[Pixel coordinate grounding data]
# # # # #

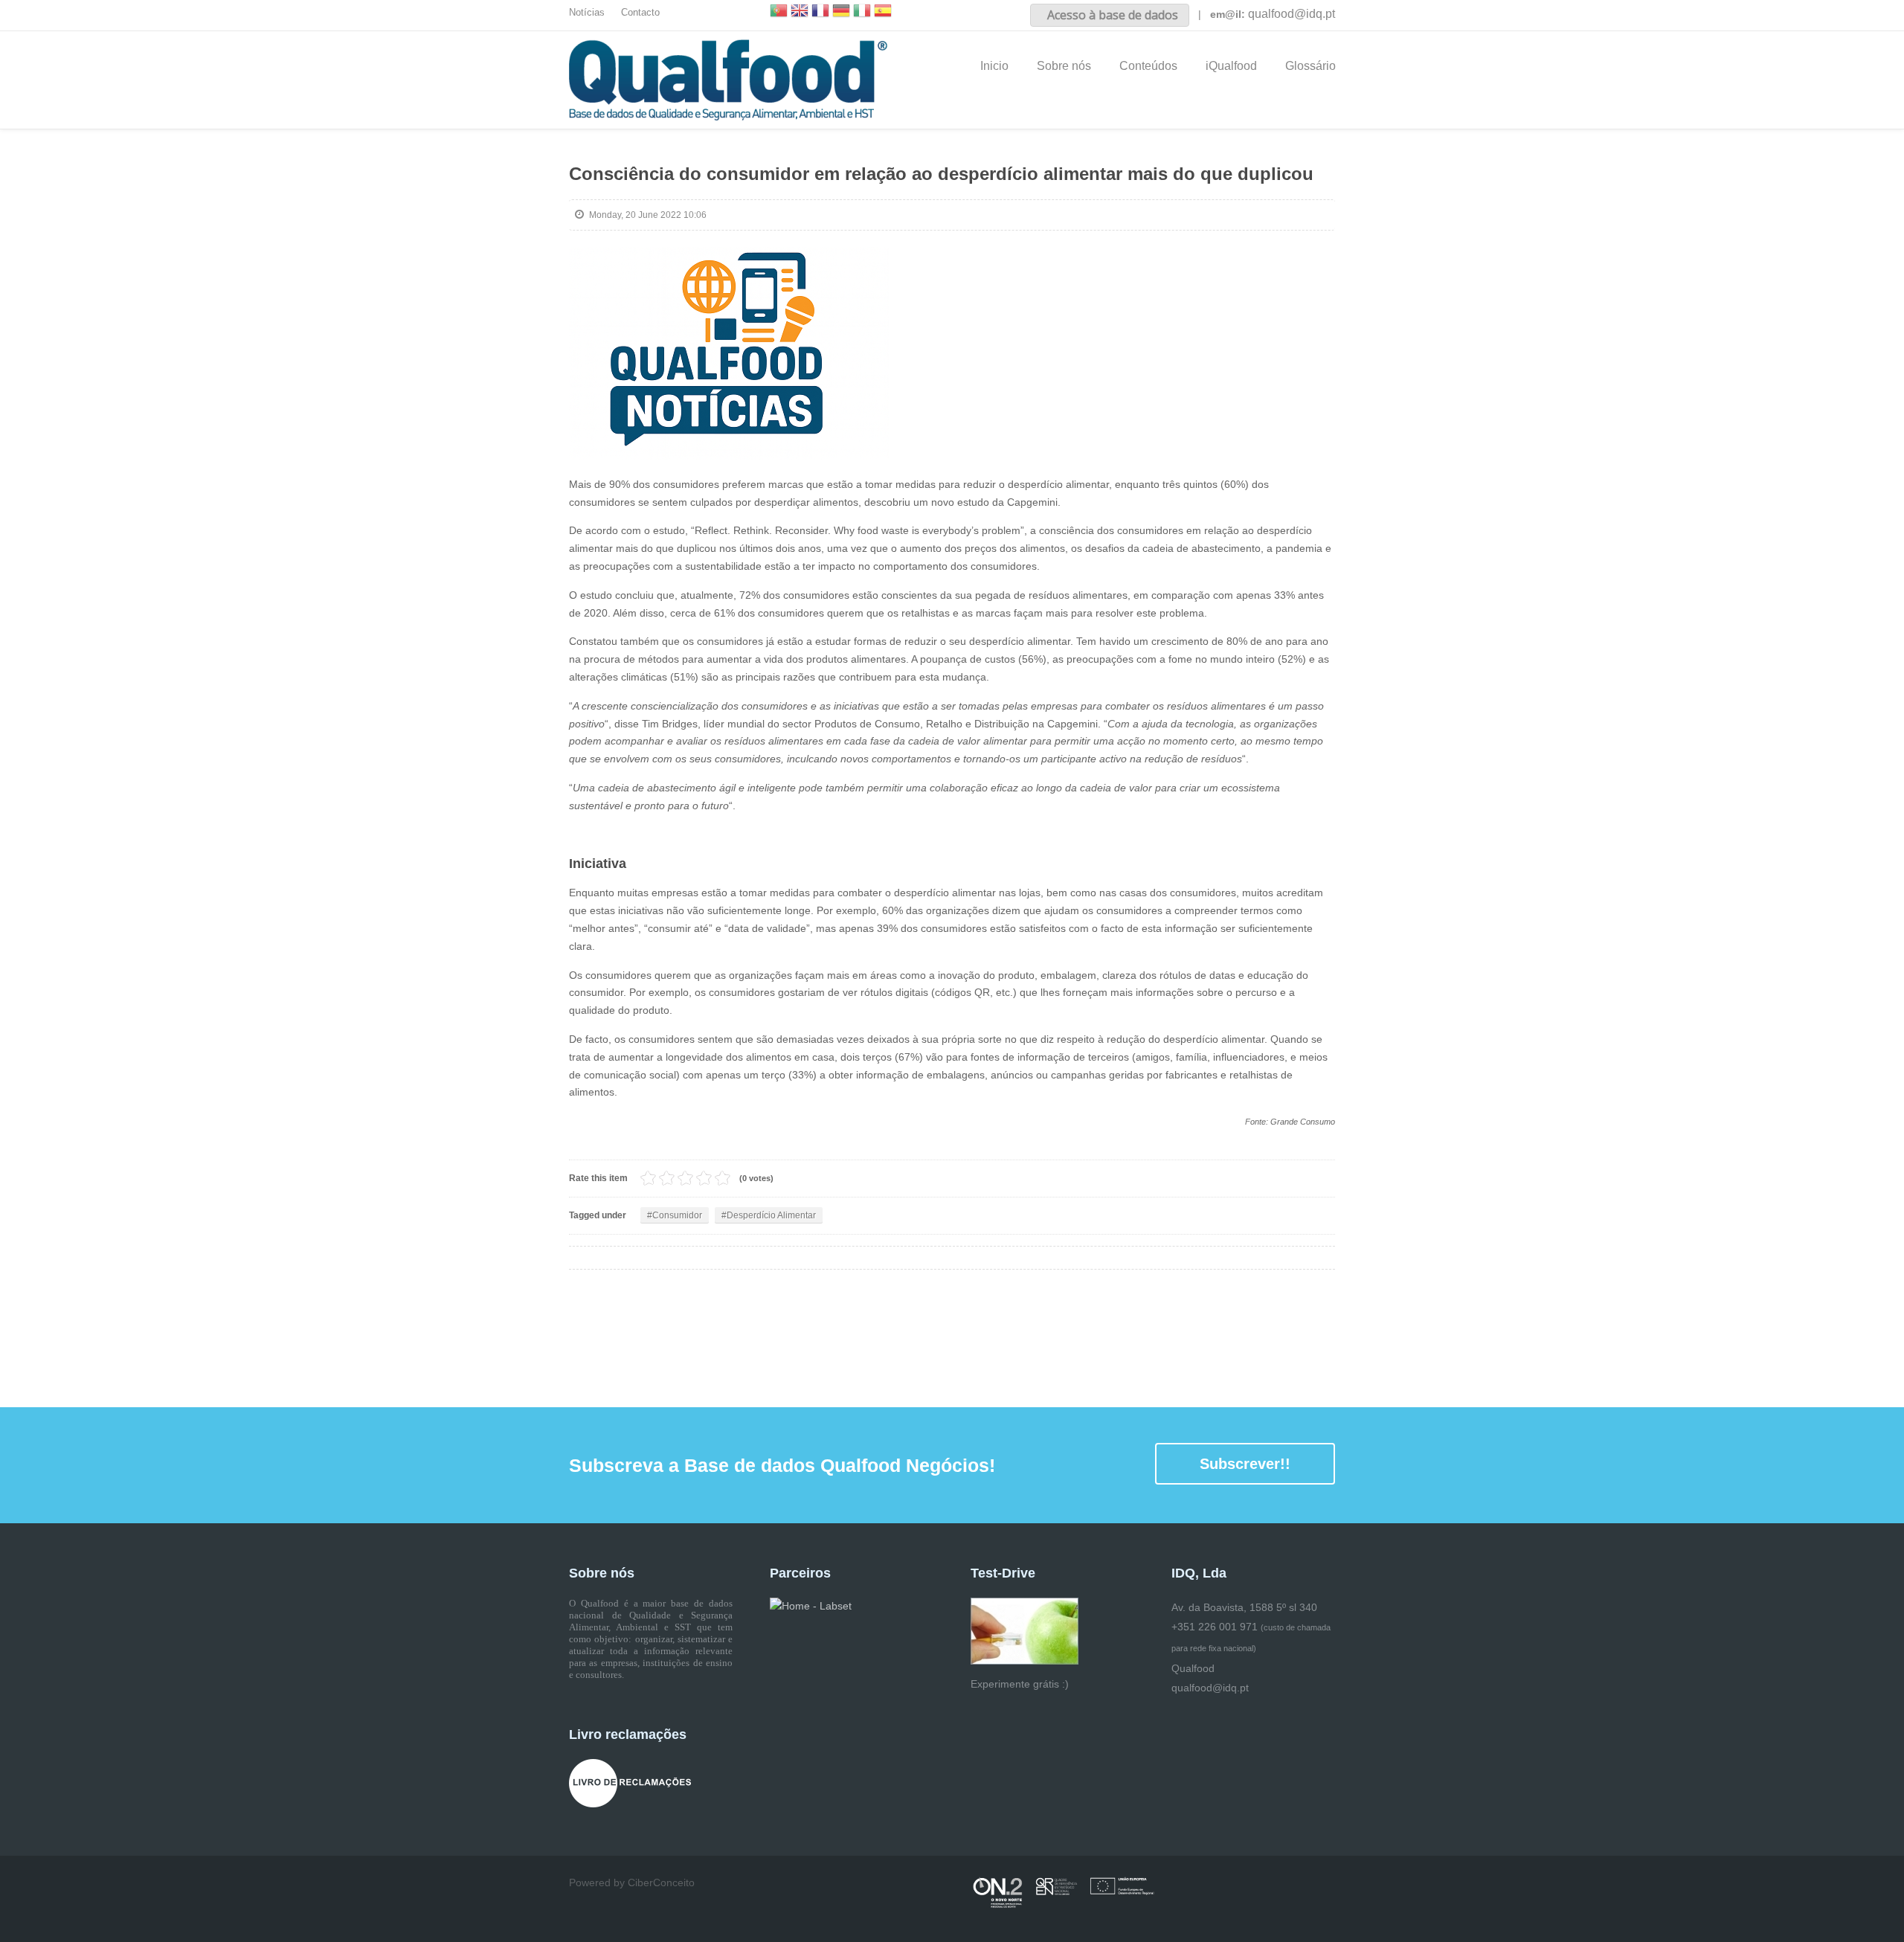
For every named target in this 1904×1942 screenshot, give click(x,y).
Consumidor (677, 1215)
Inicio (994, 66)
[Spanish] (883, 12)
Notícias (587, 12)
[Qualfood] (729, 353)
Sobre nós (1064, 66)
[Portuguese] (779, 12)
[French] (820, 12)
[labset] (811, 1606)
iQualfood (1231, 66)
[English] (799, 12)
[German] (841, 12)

# # # # #

→ **Problem**
Set down every entry exactly; omit the pictures.

→ **Completed exercise**
For every named target in this 1904×1942 screenshot, give click(x,y).
Consumidor (677, 1215)
Inicio (994, 66)
[Spanish] (883, 12)
Notícias (587, 12)
[Qualfood] (729, 353)
Sobre nós (1064, 66)
[Portuguese] (779, 12)
[French] (820, 12)
[labset] (811, 1606)
iQualfood (1231, 66)
[English] (799, 12)
[German] (841, 12)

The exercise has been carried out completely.